Riku-focused oneshot. This takes place before Kingdom Hearts, when Sora and Kairi and Riku were all nine or ten. None-specific, it's sort of how I picture Riku.


What are the bee's knees?

Bees, as far as I know, don't actually have any knees, which meant that the phrase made no sense. But maybe that was the point of it, to not make sense, or describe something that didn't make sense. Or that made sense in the same way that it didn't.

Kairi says I think too much. I say there's no such thing.

She threatens that one day my head will just fall off, too heavy with all my heavy thoughts. So, I write them down, and then forget them. When I tell Kairi this, she stares at me wide-eyed and asks me if one day I'll forget her. I told her maybe. She told me to never write her down. I promised her, and she made me pinky-swear.

I doodled in the sand and thought about things. I thought about the universe and the world, I wondered who was real, my reflection or me? I decided that our universe was just a pile of dust on someone's dresser, and one day they'd dust it off. I wondered about the point of life, and I wondered about the point of starfish. I decided that neither had a point.

I wrote it all down. But I didn't write Kairi down. She thanked me everyday for things I didn't remember doing, like cleaning out her fish tank, and patting her on the shoulder. I fought with a stick, and eventually a wooden sword. I read the dictionary—twice, because no one told me I wasn't supposed to. Then I read seven encyclopedias, and a Winnie The Pooh book Sora lent me.

I wrote it all down, except for Kairi.

I was a part-time lover, as Sora put it. I told him he was a full-time friend. Sora asked me what I did the rest of the time. I told him everything. Kairi said that wasn't possible. I told her impossible was as make-believe as unicorns. She asked me if I would write that down. I told her yes. She asked if I ever wrote Sora down. I whispered that, yes, I had. She asked me why. I said because. Sora called us into the never-ending ocean. Kairi cried. I laughed and dragged her in.

I wrote about every thought that ran through my mind, how the dinosaurs died, how the universe was born, the answer to 2 2 and the reason why scabs formed. One day Kairi asked me if she could read it. I told her no, not yet. She asked when. I said whenever. She scowled. I smiled. Sora danced through the sand like a bumblebee. I ran like the wind, till I was the wind. Kairi stood still, and slowly pulled a Papu fruit down from the tree. Slowly, she ripped it apart and buried the pieces in the sand.

I asked her why. She told me I'd figure it out. I did, I think, and wrote it down. I forgot it by the next day. Kairi never asked me if I had thought about it. Instead she hugged Sora and swam with the fishes and I sat alone with my thoughts. Which were more than enough company.

I ate Chinese take-out with a fork and pizza with chopsticks. When I told Kairi this, she asked 'why?' and when I told Sora he said 'how?' which says a lot about them, I wanted to write it down, but that would be breaking my promise to Kairi, so I wrote how many oranges I was supposed to buy from the supermarket.

Once, when I was Sitting Still, an action some people might call meditating, but that's not what I did, I did the opposite of releasing all my thoughts, I floated into them, I came across the thought that we were a threesome, Sora, Kairi and I, but we were so much more than lovers, we were lovers and best friends. I never wrote it down, and I never mentioned it to Sora or Kairi because I didn't think they would understand, and I didn't want them to. It was my thought, and mine alone, and I didn't want it to be tarnished by others.
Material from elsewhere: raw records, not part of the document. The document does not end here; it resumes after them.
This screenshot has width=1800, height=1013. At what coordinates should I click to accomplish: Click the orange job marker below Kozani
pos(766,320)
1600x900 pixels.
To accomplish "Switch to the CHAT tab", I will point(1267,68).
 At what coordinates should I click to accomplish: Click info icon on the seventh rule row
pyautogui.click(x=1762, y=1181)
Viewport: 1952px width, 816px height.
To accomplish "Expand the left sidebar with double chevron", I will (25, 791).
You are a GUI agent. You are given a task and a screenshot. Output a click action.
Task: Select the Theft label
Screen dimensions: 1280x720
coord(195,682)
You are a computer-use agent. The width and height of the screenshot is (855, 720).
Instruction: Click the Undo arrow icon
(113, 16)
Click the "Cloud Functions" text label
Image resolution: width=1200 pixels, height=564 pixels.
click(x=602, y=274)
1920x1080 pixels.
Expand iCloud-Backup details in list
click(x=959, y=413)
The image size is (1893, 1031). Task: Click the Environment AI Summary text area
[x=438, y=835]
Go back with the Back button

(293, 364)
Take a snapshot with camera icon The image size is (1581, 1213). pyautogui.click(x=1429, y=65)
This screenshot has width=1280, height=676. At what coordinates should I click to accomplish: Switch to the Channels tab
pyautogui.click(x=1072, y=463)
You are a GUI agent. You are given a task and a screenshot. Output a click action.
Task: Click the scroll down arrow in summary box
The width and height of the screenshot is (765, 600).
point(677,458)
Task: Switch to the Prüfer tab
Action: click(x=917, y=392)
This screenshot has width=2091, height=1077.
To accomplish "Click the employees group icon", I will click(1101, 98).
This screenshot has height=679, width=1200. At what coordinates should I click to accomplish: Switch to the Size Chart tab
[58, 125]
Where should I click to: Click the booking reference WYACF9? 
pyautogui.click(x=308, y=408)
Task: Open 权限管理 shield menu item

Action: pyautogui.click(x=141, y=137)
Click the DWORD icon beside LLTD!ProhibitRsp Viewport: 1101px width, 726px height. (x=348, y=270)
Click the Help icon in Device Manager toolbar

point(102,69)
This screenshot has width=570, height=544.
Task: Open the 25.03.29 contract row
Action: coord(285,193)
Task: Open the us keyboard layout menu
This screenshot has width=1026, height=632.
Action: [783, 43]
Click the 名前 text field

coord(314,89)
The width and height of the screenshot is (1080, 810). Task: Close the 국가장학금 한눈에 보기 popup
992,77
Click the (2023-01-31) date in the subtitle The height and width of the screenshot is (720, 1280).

I wrote Sora a letter, a long letter maybe fifteen pages long, and when I went over to Sora's I hid it in the best place possible, so that only if Sora moved somewhere and had to pack up all his stuff, or when we moved on to college and Sora packed up at least two thirds of his things, he would find it.

For a long while I debated writing Kairi a letter, it seemed too close to writing her down. But I did eventually, thirteen pages, her favorite number, and hid it under the floorboard in her bedroom that peeled up, under a pile of old newspapers and comic books and cans of peaches. I knew she wouldn't find it until she went looking for it after Sora found his. That was how I wanted it to be.

Sora had always been first, Kairi had always come second. Their names, their faces and voices were second nature to me. I loved being with them, and loved being without them. I could sit and stare at the sky until the sun set and then walk onto the beach and they'd be waiting, face up in the sand waiting for me, and waiting for the stars.

It was something that happened, it just was. Like sunrises and burnt bacon. This was one thing that I wrote down, and never, ever forgot.